- [BRIEF] Write out the records from the line containing "The height and" through the end of the records as a JSON list of strings, one string per line. Skip blank lines and leave out the pictures.

- [INPUT]
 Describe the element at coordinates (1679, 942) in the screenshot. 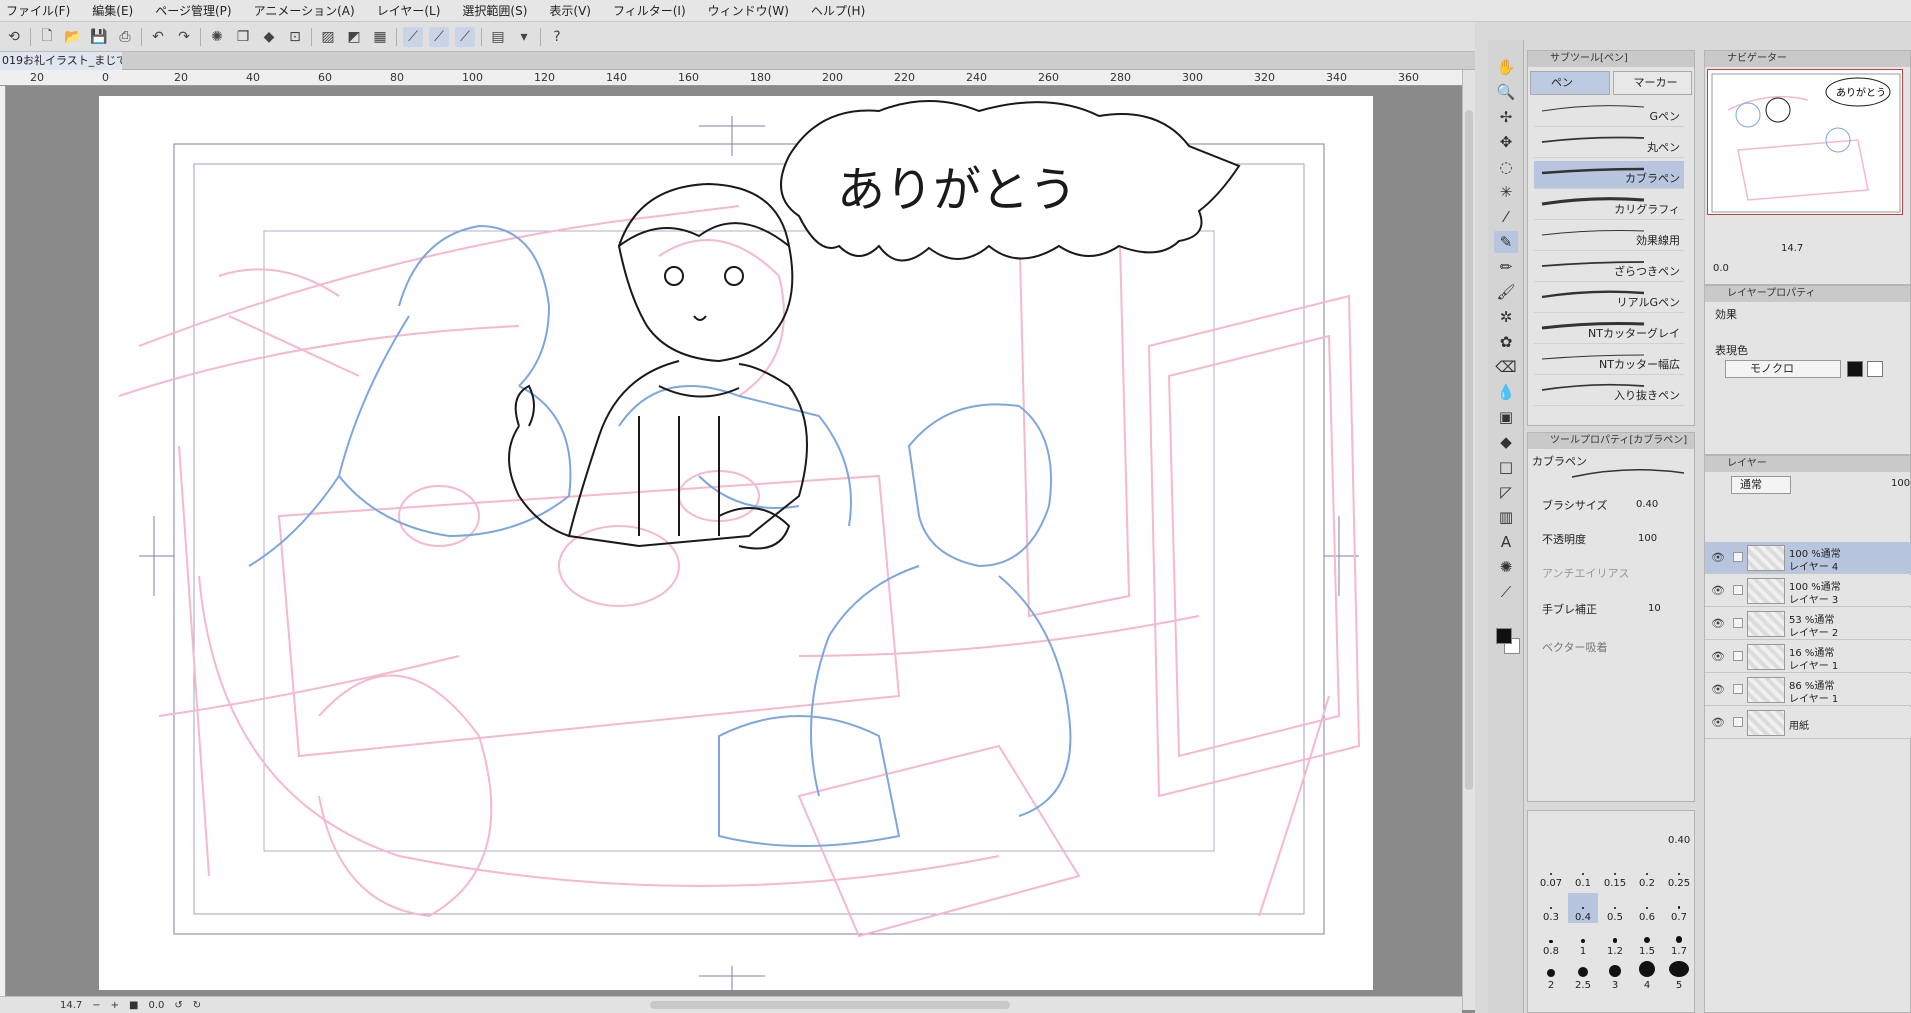

I see `brush-size-preset: 1.7` at that location.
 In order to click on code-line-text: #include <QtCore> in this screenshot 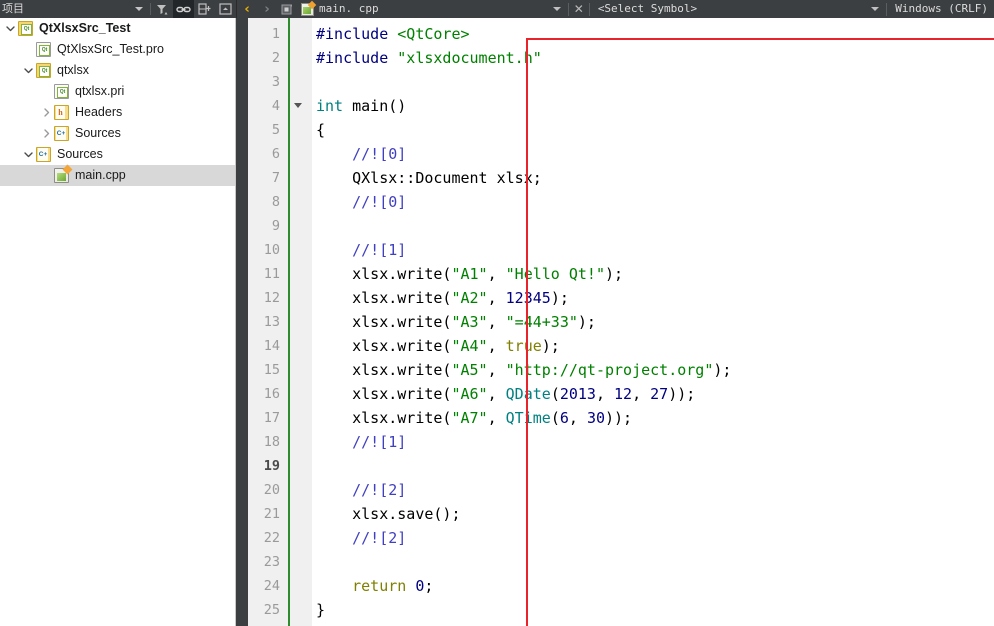, I will do `click(393, 34)`.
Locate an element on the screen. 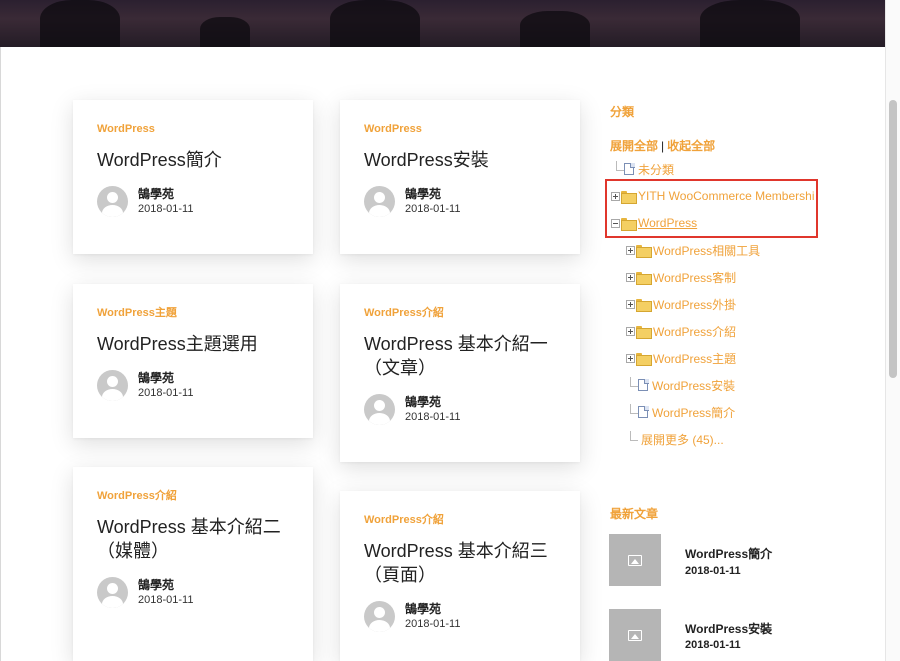  tree-item-wp-themes: WordPress主題 is located at coordinates (681, 358).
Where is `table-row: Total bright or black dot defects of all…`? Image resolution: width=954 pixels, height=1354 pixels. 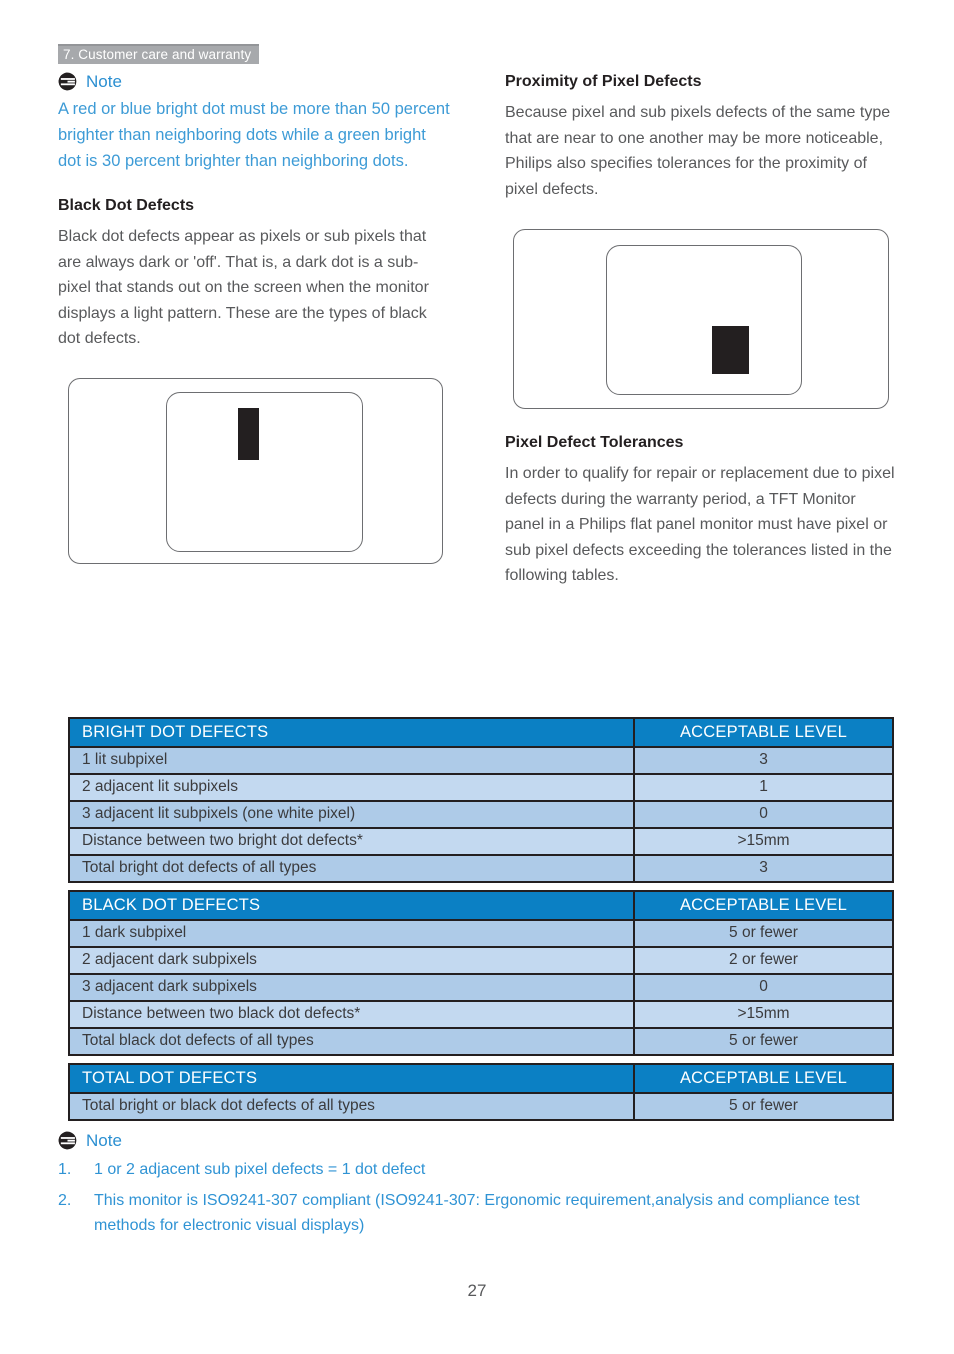 table-row: Total bright or black dot defects of all… is located at coordinates (481, 1106).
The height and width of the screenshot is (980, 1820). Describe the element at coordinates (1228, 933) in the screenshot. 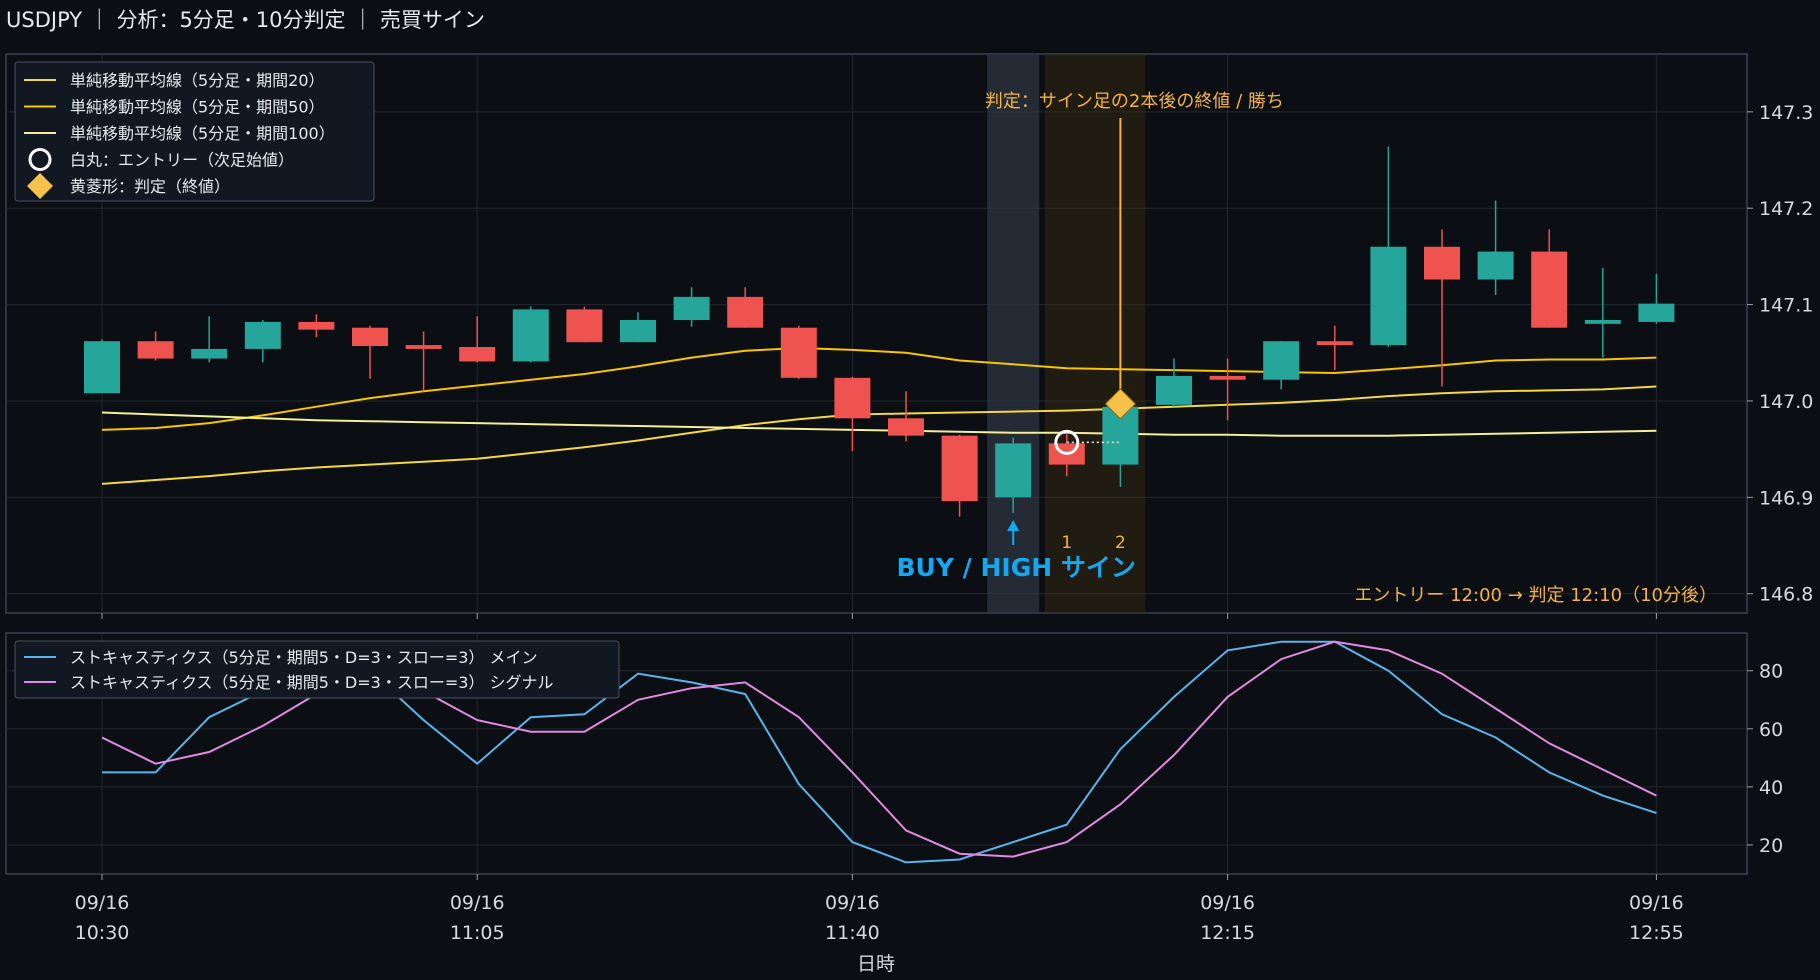

I see `x-tick-time: 12:15` at that location.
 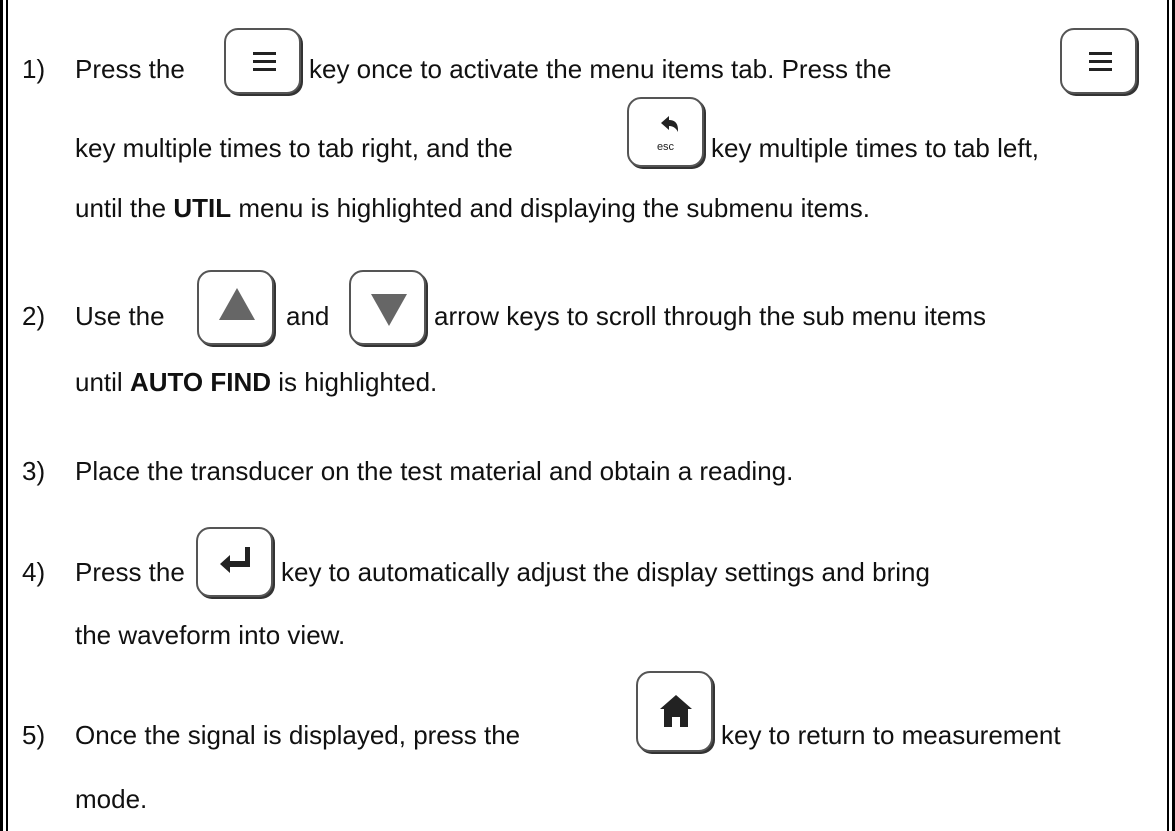 What do you see at coordinates (112, 799) in the screenshot?
I see `step-text: mode.` at bounding box center [112, 799].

- [YOUR RESPONSE]
[
  "The height and width of the screenshot is (980, 1820). Describe the element at coordinates (1228, 933) in the screenshot. ",
  "I see `x-tick-time: 12:15` at that location.",
  "  What do you see at coordinates (112, 799) in the screenshot?",
  "I see `step-text: mode.` at bounding box center [112, 799]."
]